----- Seção do documento -----

Anteriormente, na carteira de dividendos do BBA, estava o Bradesco (BBDC4), que saiu nesta revisão – após diversas quedas no Ibovespa.
“Passados quase quatro meses, ainda vemos tendências negativas para o banco, com inadimplência ainda em alta, deterioração da carteira de pequenas e médias empresas e impactos negativos na divisão de seguros (sinistralidade em alta)”, dizem os analistas sobre a retirada dos papéis BBDC4.
Sobre a nova empresa no portfólio, o BBA destaca múltiplos descontados e uma projeção de dividend yield otimista para o ano que vem.
“Do lado operacional, o aumento de receitas e o maior controle de custos devem expandir a margem Ebitda (rentabilidade operacional) da B3 em mais de 1p.p. em 2023 (atingindo 75,5% no consolidado do ano)”, dizem os especialistas.
Segundo dados do Status Invest, a ação B3SA3 é negociada hoje a 16x o preço por ação em relação ao lucro por ação (P/L), o que representa um desconto de 25% no comparativo com a média histórica, de 21x.
Já no comparativo com pares globais, a bolsa de valores brasileira negocia com cerca de 24% de desconto.
Confira a carteira do Itaú BBA
- B3 (B3SA3) – 6,20% de DY projetado para 2023
- Vibra Energia (VBBR3) – DY não revelado
- CPFL (CPFE3) – 11,60% de DY projetado para 2023
- Copasa (CSMG3) – 12,80% de DY projetado para 2023
- Marcopolo (POMO4) – 7,20% de DY projetado para 2023
Veja as 5 ações que mais pagaram dividendos nos últimos 12 meses
Seguindo o ciclo de dividendos polpudos de 2021, quando a Petrobras (PETR4) e a Vale (VALE3) distribuíram sozinhas mais proventos do que todo o restante da Bolsa, o ano de 2022 tem mantido o caixa das companhias abertas na mão dos acionistas, com diversas empresas pagando altos proventos em relação às suas cotações.
Levantamos cinco pagadoras de dividendos que possuem os maiores dividend yields (DY) da Bolsa brasileira durante os últimos 12 meses. Os dados são da plataforma do Status Invest, atualizados no início deste mês de outubro.
O yield, ou DY, é o indicador que mostra quanto um ativo pagou em proventos nos últimos 12 meses em relação às suas cotações atuais.

----- Listagem de dados -----

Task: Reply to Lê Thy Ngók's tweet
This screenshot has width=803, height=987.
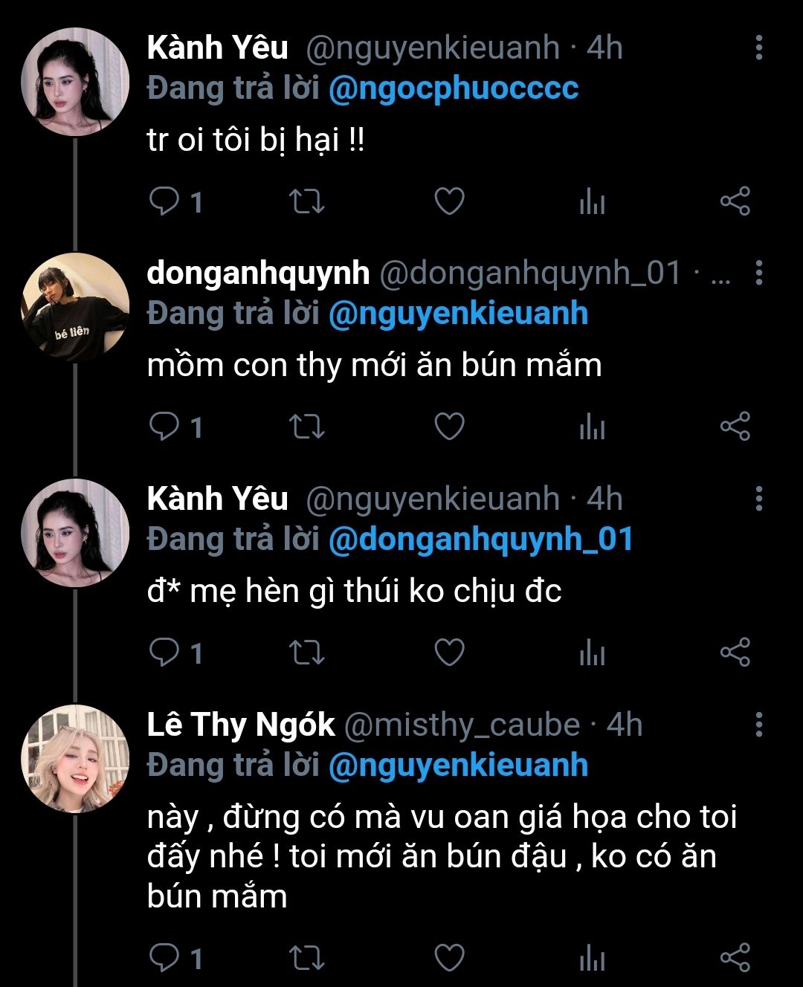Action: click(164, 958)
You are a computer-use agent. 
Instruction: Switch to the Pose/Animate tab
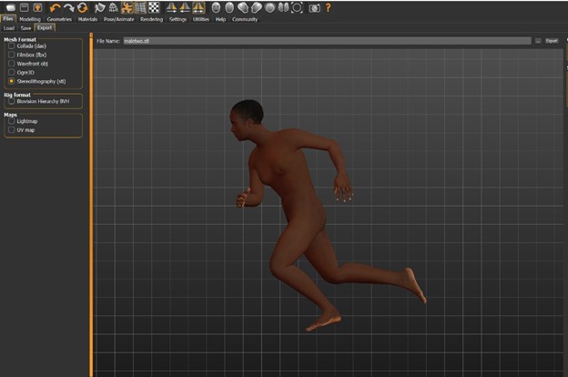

-----

_Partes do exercício_
1. Extraia da seção do documento o trecho que começa em "Confira a carteira" e vai até "mês de outubro.", inclusive.
2. De acordo com a seção do documento, qual é o dividend yield projetado para 2023 da Copasa (CSMG3)?
O material é um conjunto independente da seção do documento.

_Respostas fornecidas_
1.
Confira a carteira do Itaú BBA
- B3 (B3SA3) – 6,20% de DY projetado para 2023
- Vibra Energia (VBBR3) – DY não revelado
- CPFL (CPFE3) – 11,60% de DY projetado para 2023
- Copasa (CSMG3) – 12,80% de DY projetado para 2023
- Marcopolo (POMO4) – 7,20% de DY projetado para 2023
Veja as 5 ações que mais pagaram dividendos nos últimos 12 meses
Seguindo o ciclo de dividendos polpudos de 2021, quando a Petrobras (PETR4) e a Vale (VALE3) distribuíram sozinhas mais proventos do que todo o restante da Bolsa, o ano de 2022 tem mantido o caixa das companhias abertas na mão dos acionistas, com diversas empresas pagando altos proventos em relação às suas cotações.
Levantamos cinco pagadoras de dividendos que possuem os maiores dividend yields (DY) da Bolsa brasileira durante os últimos 12 meses. Os dados são da plataforma do Status Invest, atualizados no início deste mês de outubro.

2. 12,80%.